Olivier Matjapa a inscrit sa fille de 13 mois pour "l'aider dans la vie sociale" car "elle était tout le temps avec sa maman ou moi et n'acceptait pas les autres", raconte-t-il, en attendant dans le hall, près des petits bancs en bois et des casiers à chaussures.

"Le défi, c'est d'aider les enfants à évoluer, à sortir du cercle familial, certains n'avaient jamais été gardés avant", observe Haby Tambadou, éducatrice de jeunes enfants, en surveillant quelques petits, emmitouflés dans leurs manteaux, pendant qu'ils s'amusent avec des draisiennes et des cerceaux sur la grande terrasse en bois.

Selon la Cnaf, les enfants des familles allocataires les plus modestes sont 24% à bénéficier d'un mode de garde contre 74% de ceux des familles aux revenus plus élevés.

"De manière générale, obtenir une place en crèche en France relève du parcours du combattant et les familles défavorisées ont moins de ressources pour le mener à bien", explique à l'AFP Laudine Carbuccia, docteure en sociologie et chercheuse aux Etats-Unis. 

L'accès à une crèche permet "de compenser en partie les inégalités de développement entre les enfants" liées au milieu social, par exemple au niveau du langage ou des compétences socio-émotionnelles, décrit cette spécialiste des politiques publiques et de la petite enfance. Pour améliorer l'accès des moins favorisés à ce service, elle recommande aux pouvoirs publics de "prêter attention aux critères d'attribution" et de "créer des places".

Offre inégale

A l'échelle nationale, on estime qu'il en manque environ 200.000. L'offre est très inégale selon les départements: moins de quatre places pour dix enfants en Seine-Saint-Denis et à La Réunion, contre plus de sept en Bretagne et dans les Pays de la Loire, tous modes de gardes confondus, selon la Cnaf.

Depuis un an, les communes sont chargées d'organiser l'accueil des enfants de moins de trois ans.

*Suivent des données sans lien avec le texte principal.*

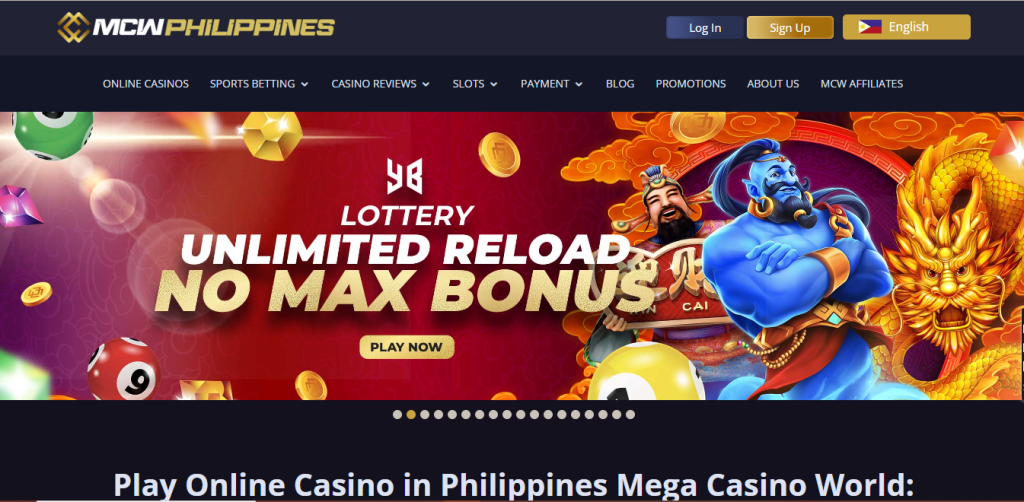This screenshot has width=1024, height=502.
Task: Expand the Casino Reviews dropdown chevron
Action: coord(426,84)
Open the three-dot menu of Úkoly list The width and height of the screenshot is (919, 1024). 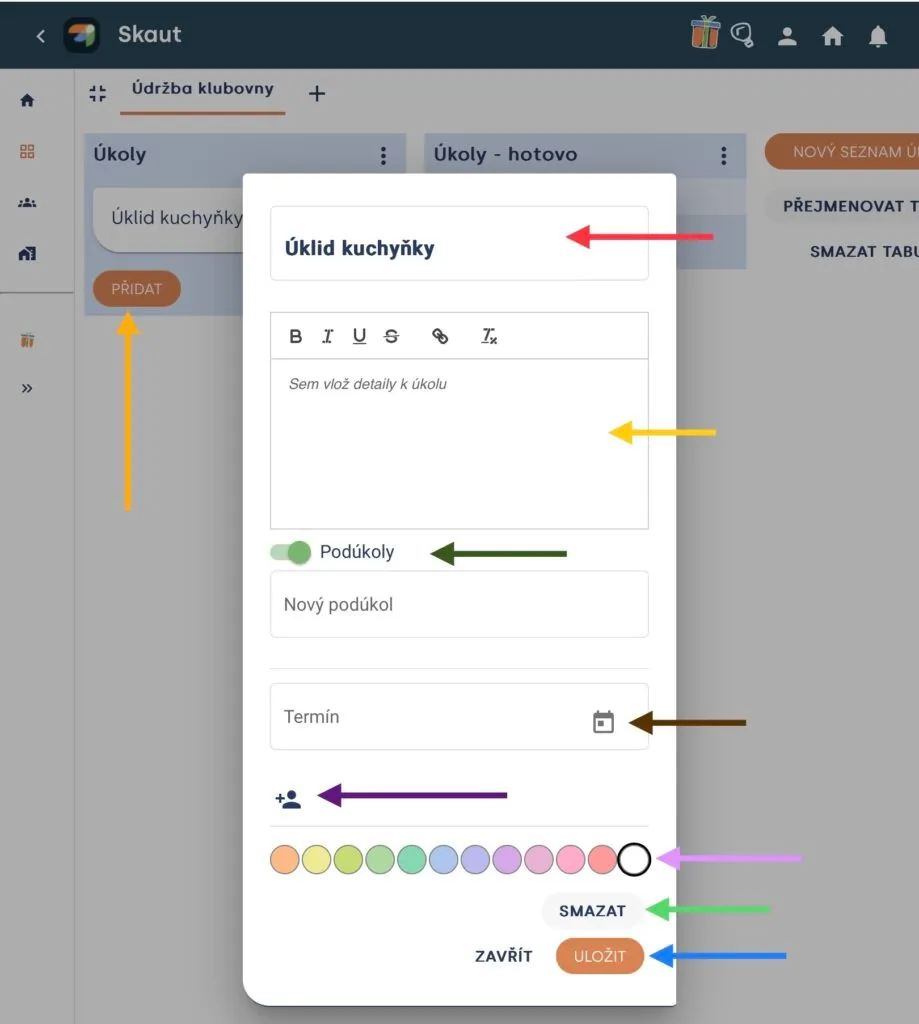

Mais ces dernières, en particulier les plus modestes, "n'ont pas forcément les moyens humains ou les compétences pour développer" des projets de création de crèches, explique à l'AFP Anne-Claire Mialot, directrice générale de l'Agence nationale pour la rénovation urbaine.

Face à cette situation, cette agence de l'Etat s'est associée au fonds spécialisé dans les infrastructures Meridiam, ainsi qu'à des acteurs associatifs, au sein d'un consortium baptisé Yci enfance. Leur projet: ouvrir des crèches non lucratives dans les quartiers prioritaires de la ville, en simplifiant la tâche aux maires avec une "formule clé en main".

"Nous nous chargeons de la maîtrise d'ouvrage, c'est-à-dire de la construction ou de l'aménagement de locaux ainsi que du financement du projet via un emprunt", précise à l'AFP Cécilie Cristia Leroy, directrice générale d'Yci Enfance. L'objectif est d'ouvrir une centaine de crèches en France d'ici sept ans, proposant en tout 4.000 places à des tarifs conventionnés.